Когда Вика в очередной раз разогнула спину, она увидела нескольких деревенских жителей, стоявших у забора, и с молчаливым любопытством наблюдавших за ней.

– Зин, кто это? – с любопытством спросила пожилая тетка в цветастом платке до бровей.

– Гостья моя, из Москвы, – важно объяснила баба Зина. – Вот, помогает мне… Викторией звать.

– Хорошая у тебя гостья! – одобрительно кивнула тетка. – Мою Варьку не допросишься помочь… Ей лишь бы хвостом крутить! Я ей говорю – доча, ты бы хоть совесть поимела…

Баба Зина надулась от собственной значимости – вот, мол, у нее какая гостья… Потом произнесла:

– Виктория мне операцию сделала. Она докторша… – Баба Зина подняла вверх забинтованную руку, потрясла ею в воздухе. – Теперь как новенькая!

– Баб Зин, ну что ты… – мучительно покраснела Вика.

– А чо стесняться-то! – подал голос ветхий старик. – Хвалят тебя, дак ты гордись!

* * *

Вика открыла глаза.

По темному потолку бежали золотые тени, ветер раздувал цветастую занавеску… «Где я?» – с удивлением подумала Вика. Не сразу вспомнила – она в деревне, живет у совершенно чужой, прежде незнакомой старухи. В ужасных, совершенно антисанитарных условиях.

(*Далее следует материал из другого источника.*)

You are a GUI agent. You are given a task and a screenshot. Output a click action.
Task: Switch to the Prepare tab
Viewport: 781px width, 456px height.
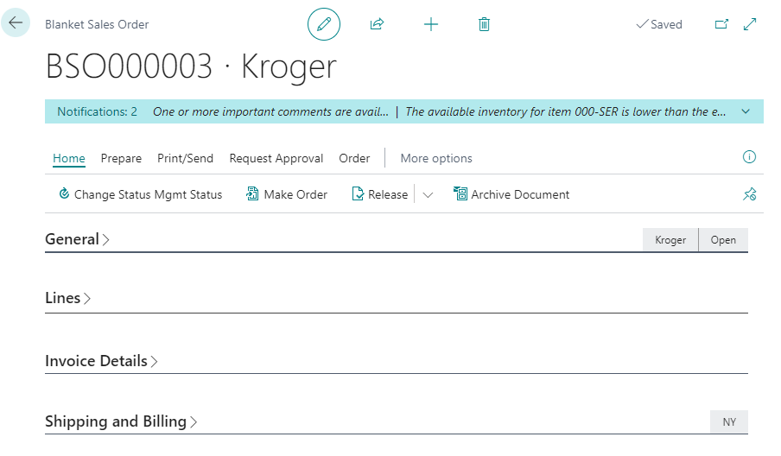pyautogui.click(x=121, y=158)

Например, вчера она пила некипяченую воду из колодца!

Вика вскочила, ощупала живот, прислушалась к своим ощущением – не тошнит ли, не знобит, не колет ли где?

Она провела ладонью вдоль тела, пытаясь просканировать саму себя. Но не было ни цветовых пятен, ни радужных разводов, ни темных лакун – ни-че-го.

– Значит, точно… Других чувствую, а себя – нет! – расстроенно прошептала Вика. – А что мне другие… Я про себя хочу знать – здорова я или нет?!

Вроде бы закололо в правом подреберье. «Больна! Умираю!» – спохватилась Вика. Если бы она была в Москве, то непременно вызвала бы «Скорую» и потребовала сделать ей полное обследование. «Это от воды… Кишечная палочка, гельминты…» Но боль исчезла так же быстро, как и появилась.

И была ли она вообще, эта боль? Может быть, Вика, как всегда, внушила ее себе?

Трудно было признаться самой себе, что она здорова, что ее жизни ничего не угрожает. Потому что тогда (если она здорова!) надо думать о самой жизни. Что делать, кто виноват, куда идти дальше…

Вика опустила ноги вниз, натянула на себя голубое платье, сшитое из занавески, вышла во двор, умылась, кое-как расчесала волосы старой расческой, выданной бабой Зиной.

«Каким жестоким даром одарила меня природа… – печально подумала Вика. – Другим могу помочь, а себе – нет!»

Откуда-то издалека доносился звонкий, бодрый голос бабы Зины – старуха выгоняла из хлева Зорьку.

Солнце светило все жарче – похоже, наступило настоящее лето.

Вика сняла галоши, прошлась босиком по траве.

Трава была мягкой, приятно щекотала ступни. Ноги – легкие, могли бежать, хотели бежать! Желудок – пустой, почти прилипал к позвоночнику. Ни озноба, ни колотья, ни тошноты. Вода не отравила ее – следовало окончательно признать.